GIVEN TASK
Starting at the line that contains "You are a GUI" and ending at the line that contains "click(559, 25)", write those lines out again with "dropdown" changed to "drop-down menu", keeping everything else the same.

INPUT RECORDS
--*--

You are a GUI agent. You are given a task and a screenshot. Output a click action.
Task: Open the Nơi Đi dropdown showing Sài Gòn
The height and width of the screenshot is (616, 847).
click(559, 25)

--*--

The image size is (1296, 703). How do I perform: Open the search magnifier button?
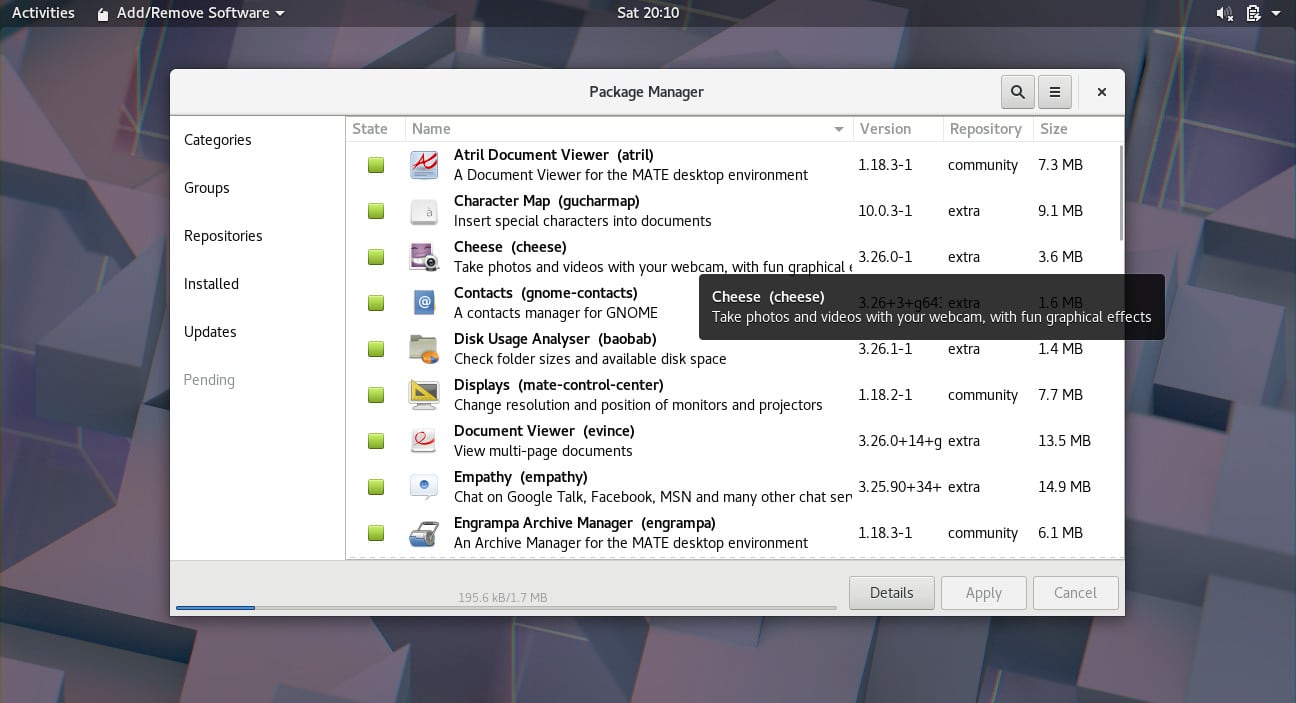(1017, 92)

--*--

SOLUTION TO THIS TASK
You are a GUI agent. You are given a task and a screenshot. Output a click action.
Task: Open the Nơi Đi drop-down menu showing Sài Gòn
The height and width of the screenshot is (616, 847).
click(559, 25)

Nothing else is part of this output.